Trois décennies d’affaires Tapie
1990 : Tapie rachète Adidas
Homme d’affaire à succès enchaînant les rachats d’entreprises endettées, Bernard Tapie figure parmi les 20 premières fortunes françaises en ce début d’été 1990. Président du club de football de l’Olympique de Marseille, acquis pour 1 franc symbolique en 1986, le médiatique patron rachète au mois de juillet la marque Adidas à ses fondateurs historiques, pour l’équivalent de 244 millions d’euros. Il contracte pour cela un prêt auprès de sa banque, le Crédit lyonnais, qui appartient alors à l’Etat.
1992 : Tapie Ministre
Repéré par François Mitterrand qui l’a investi candidat aux législatives de 1988 sur une circonscription marseillaise, Bernard Tapie entre au gouvernement en décembre 1992. Le président socialiste en fait son ministre de la Ville, l’imposant au Premier ministre, Pierre Bérégovoy, qui lui demande d’abandonner ses activités de chef d’entreprise. Une bonne opportunité pour l’homme d’affaires, alors en cessation de paiement auprès du crédit lyonnais. Il revend Adidas à sa banque pour l’équivalent de 320 millions d’euros. Le Crédit lyonnais est alors une banque nationalisée et l’opposition de droite demande une commission d’enquête parlementaire sur cette vente.
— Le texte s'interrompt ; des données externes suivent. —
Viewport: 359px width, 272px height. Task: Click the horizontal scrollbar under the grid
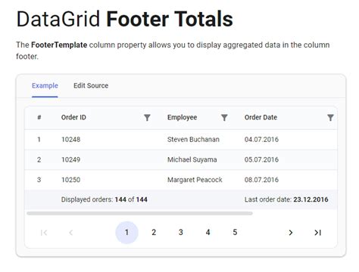pyautogui.click(x=139, y=213)
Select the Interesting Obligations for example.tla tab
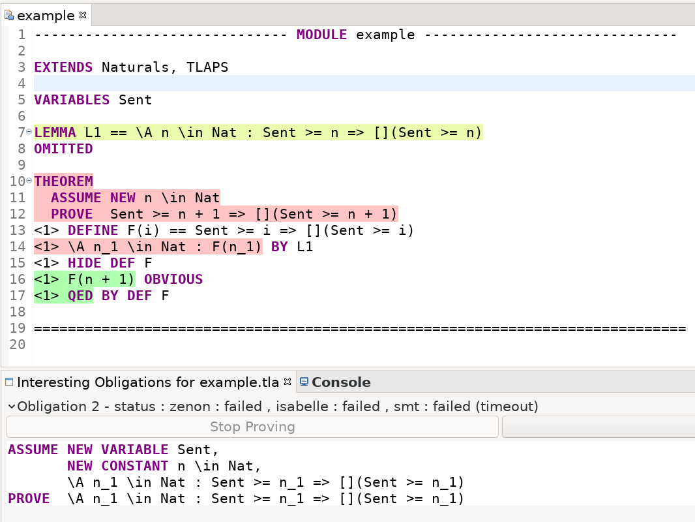This screenshot has height=522, width=695. pyautogui.click(x=147, y=382)
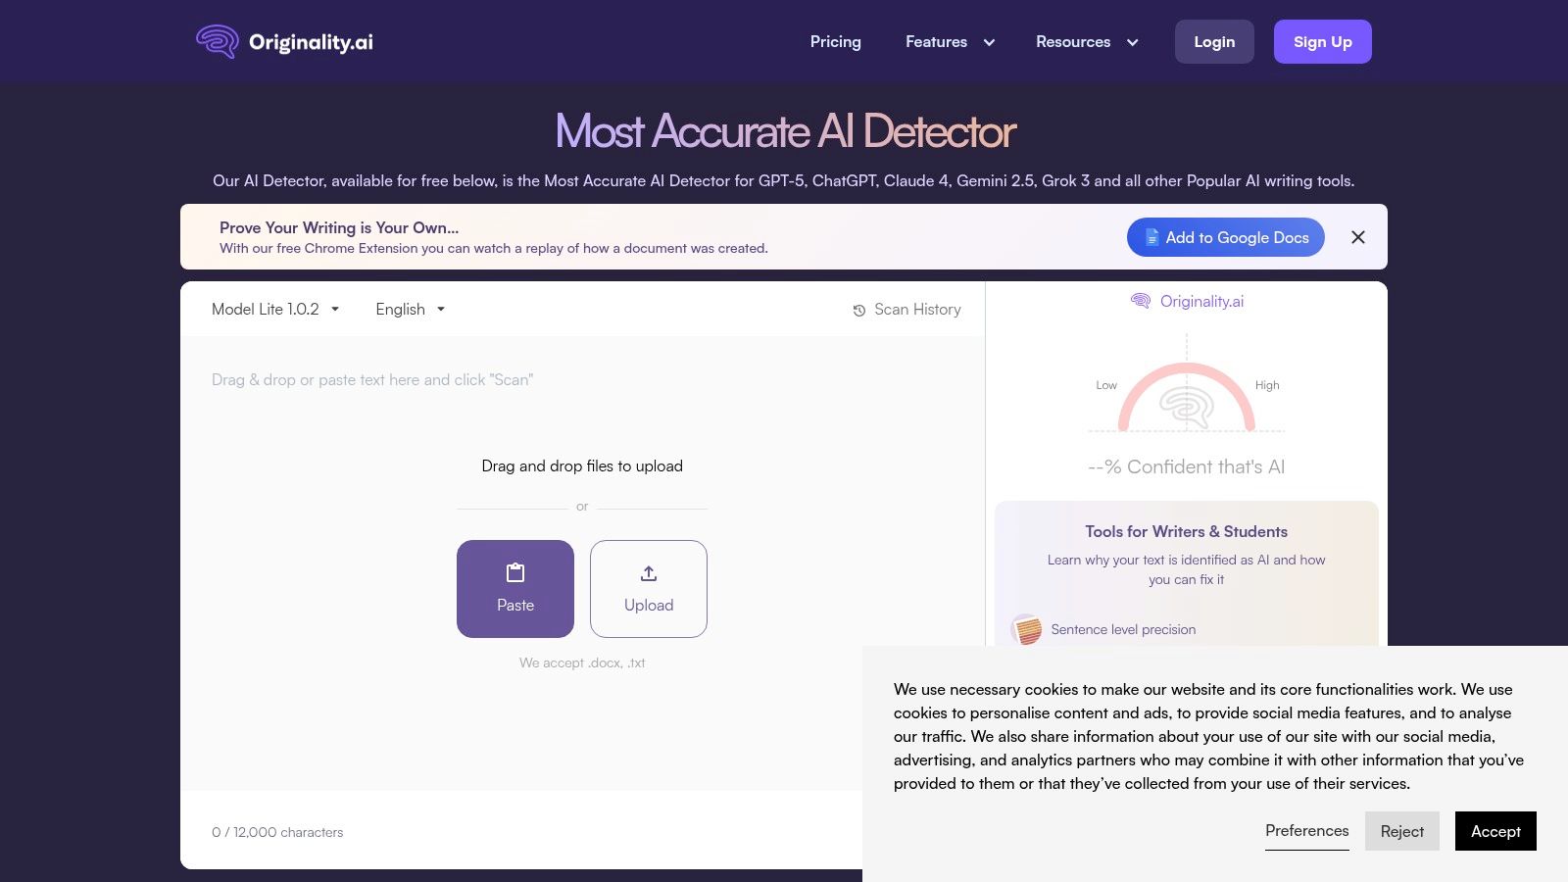
Task: Click the Sign Up button
Action: point(1322,41)
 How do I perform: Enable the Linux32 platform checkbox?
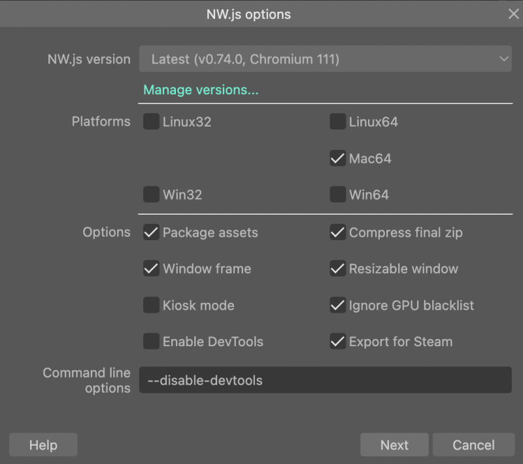[x=151, y=122]
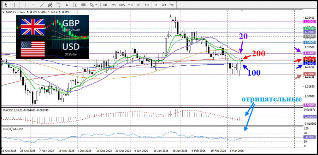Toggle the M1 timeframe
Viewport: 318px width, 155px height.
click(105, 5)
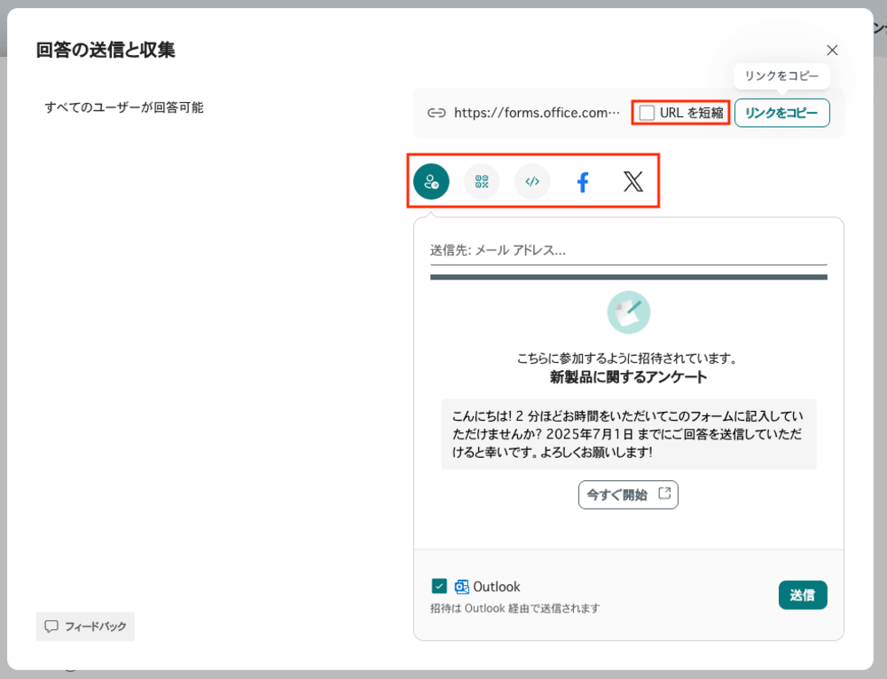Select the embed code icon

[532, 182]
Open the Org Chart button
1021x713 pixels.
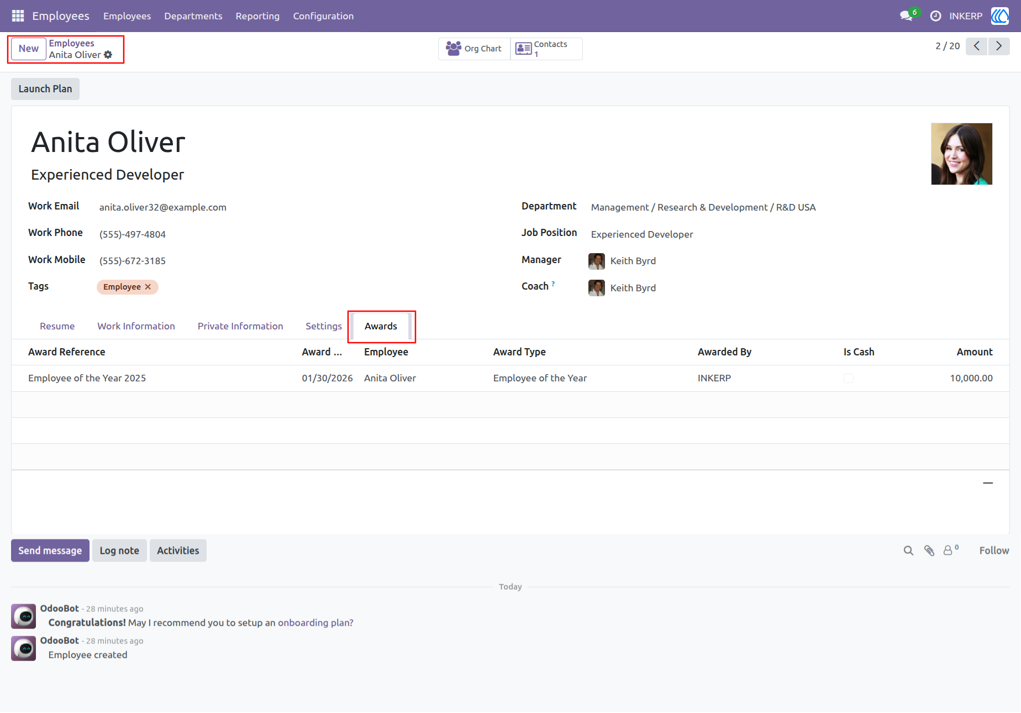(x=474, y=49)
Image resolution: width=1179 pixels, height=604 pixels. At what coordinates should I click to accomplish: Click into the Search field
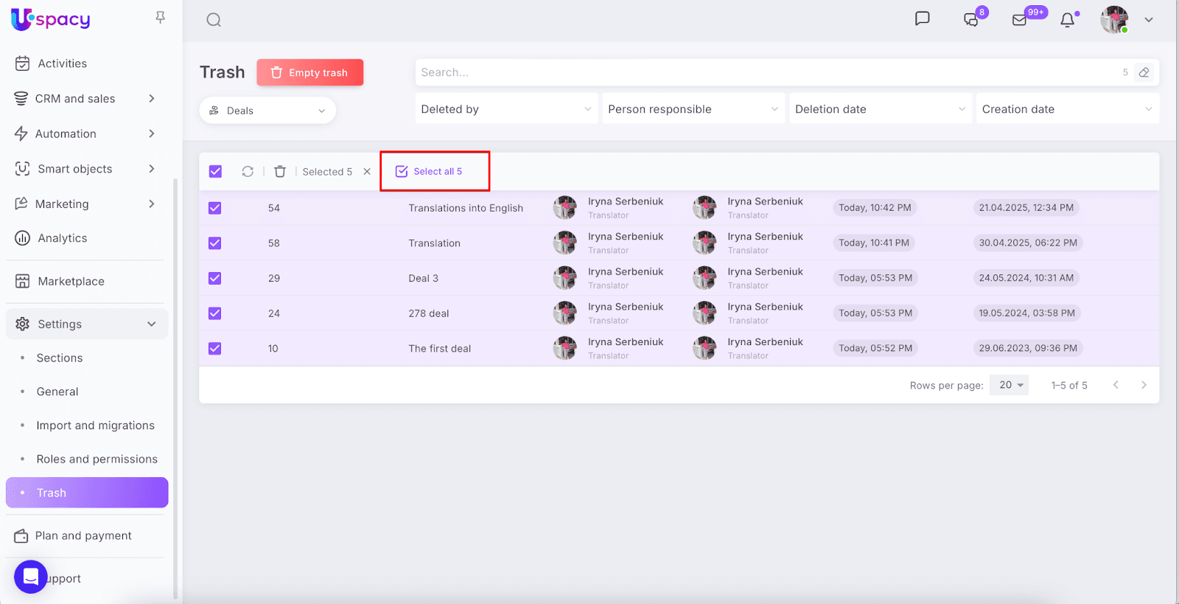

1994 : Dreyfus rachète Adidas
Dans le tour de table du rachat d’Adidas, un autre homme d’affaires, Robert-Louis Dreyfus, prend 15% des parts. Il dispose en outre d’une option d’achat sur la totalité du capital. Option levée dès 1994 pour l’équivalent de 709 millions d’euros. Le Crédit Lyonnais empoche une plus-value de 390 millions d’euros. Si bien que Bernard Tapie s’estime lésé, et attaque la banque. Dans le même temps, le protocole d’accord avec le Crédit lyonnais, qui devait solder les dettes de l’homme d’affaires et de ses sociétés, est déclaré caduque par la banque. Le Crédit lyonnais réclame l’équivalent de 68 millions d’euros, payables dans la semaine, sous peine de saisie. Ruiné, Tapie est mis en liquidation, son empire s’écroule alors qu’il est rattrapé de toutes parts par la justice.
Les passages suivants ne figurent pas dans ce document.